Feeling like we had conquered Memphis, we pushed off and carried on southward. 

Herein I will address several questions people have had about the poop bucket:

The poop process is a simple 10 step procedure:

1. Take the lid off the bucket
2. Line the bucket with a large garbage bag (Piers gave it the mathematic abbreviation "P1," though I suppose for me it would be "C1," for Bennett "B1," and so on)
3. Line P1 with a smaller garbage bag (P2)
4. Attach the attractive custom bucket lid toilet seat
5. Place head+limbs through appropriate holes of the privacy poncho
6. Remove pants/shorts, sit down and do some business
7. Stand up, pull up pants, take off privacy poncho, and remove attractive custom bucket lid toilet seat
8. Tie up P2 very tightly 
9. Tie up P1 very tightly
10. Place bucket lid back on bucket 

Though we've only ever had one P2 per P1 before we had the chance to empty the bucket (emptying the poop bucket is our prime concern), if two people used the bucket in a row, the second would untie P1, re-line the bucket with P1, and line the bucket with P2' (math-speak for P2 prime). 

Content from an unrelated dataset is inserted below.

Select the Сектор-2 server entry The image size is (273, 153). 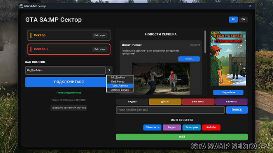pos(69,49)
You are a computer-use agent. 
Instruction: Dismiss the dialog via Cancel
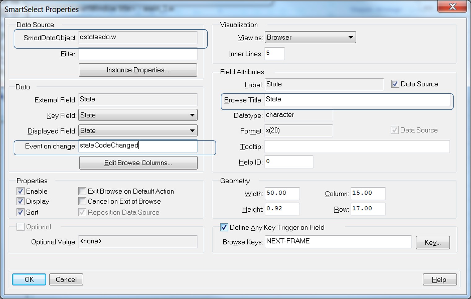click(x=66, y=279)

After many hours of travel, we arrived in Helena, Arkansas, tied off our boat near an abandoned boat ramp, and walked into town. Helena is a former blues capital of the South, and is home to the Delta Cultural Museum. 


Unfortunately this was closed when we arrived, but we walked down the Main Street to find the annual Cherry Festival in full bloom, wherein we saw an amazing and interminable blues band, and a Kool-Aid pickle eating contest. 



Aside from a liquor store and a Mexican restaurant, nothing in the whole town was open. 

We walked back to our faithful steed, whipped up a bit of pasta, had a few rounds of cards all cramped in Piers' tent, and then hit the hay. Everyone reported that we had each frequently woken up to the suspicion that a meandering fishing boat was scoping out our boat for robbery. We woke to no stolen goods.

1 comment:

  1. Small request from Iris: Iris appreciated the poop process description, but would love to see a series of photos showing the daily routines when living on a boat on river. (That includes going to the bathroom.)